SELECTED TEXT:
※

President Bola Tinubu has reassured investors in the energy sector of his administration’s resolve to further enhance the business environment and ensure investment convenience.

The President spoke Wednesday at the inauguration of three milestone projects, including the expanded AHL Gas Processing Plant; the ANOH Gas Processing Plant, and the 23.

3km ANOH – Obiafu-Obrikom-Oben (OB3) Custody Transfer Metering Station Gas Pipeline.

In a speech during the virtual inauguration of the projects at the State House, Tinubu also assured citizens that his administration is stepping up its coordination of other landmark projects and initiatives that will ensure the earliest realization of gas-fueled prosperity in the country.

 

The President, according to a statement by Special Adviser on Media and Publicity, Ajuri Ngelale, noted that the projects were fully in line with the Decade of Gas Initiative and his administration’s vision to grow value from the nation’s abundant gas assets, while concurrently eliminating gas flaring and accelerating industrialization. 

“This event is highly significant to our country as it demonstrates the administration’s concerted efforts to accelerate the development of critical gas infrastructure geared at significantly enhancing the supply of energy to boost industrial growth and create employment opportunities.

※

INFORMATION GIVEN:
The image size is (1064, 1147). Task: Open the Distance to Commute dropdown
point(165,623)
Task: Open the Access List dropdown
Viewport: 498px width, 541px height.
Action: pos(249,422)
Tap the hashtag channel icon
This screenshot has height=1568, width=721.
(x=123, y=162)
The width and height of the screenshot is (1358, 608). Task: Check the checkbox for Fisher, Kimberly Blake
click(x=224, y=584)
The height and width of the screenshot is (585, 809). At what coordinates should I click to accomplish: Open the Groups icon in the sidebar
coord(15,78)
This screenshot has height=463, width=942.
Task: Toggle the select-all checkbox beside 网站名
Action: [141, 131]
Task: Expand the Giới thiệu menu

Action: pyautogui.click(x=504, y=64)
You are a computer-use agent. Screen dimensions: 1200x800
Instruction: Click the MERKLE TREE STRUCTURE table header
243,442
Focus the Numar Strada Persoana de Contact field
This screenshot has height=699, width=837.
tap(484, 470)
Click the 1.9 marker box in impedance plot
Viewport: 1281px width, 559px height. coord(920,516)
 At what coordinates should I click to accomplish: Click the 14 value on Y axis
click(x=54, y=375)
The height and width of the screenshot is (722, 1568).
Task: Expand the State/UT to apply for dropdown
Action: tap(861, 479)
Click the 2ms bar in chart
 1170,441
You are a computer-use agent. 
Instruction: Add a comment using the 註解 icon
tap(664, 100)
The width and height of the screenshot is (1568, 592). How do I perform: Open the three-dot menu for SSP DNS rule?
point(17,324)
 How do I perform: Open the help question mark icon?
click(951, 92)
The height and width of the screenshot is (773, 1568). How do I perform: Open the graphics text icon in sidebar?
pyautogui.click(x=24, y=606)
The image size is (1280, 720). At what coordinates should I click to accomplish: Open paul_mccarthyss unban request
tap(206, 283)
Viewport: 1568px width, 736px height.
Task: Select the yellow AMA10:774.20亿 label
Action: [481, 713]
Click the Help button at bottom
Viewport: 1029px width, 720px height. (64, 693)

※

TASK TO COMPLETE:
Decide whether each statement agrees with the text about the gas projects, answering yes or no and quoting the deciding words from it: (a) The projects were inaugurated virtually at the State House. (b) The President spoke on a Friday. (c) The projects fit the Decade of Gas Initiative. The records aren't needed for this.

OUTPUT FOR THIS EXERCISE:
(a) Yes: "during the virtual inauguration of the projects at the State House"
(b) No: "The President spoke Wednesday"
(c) Yes: "the projects were fully in line with the Decade of Gas Initiative"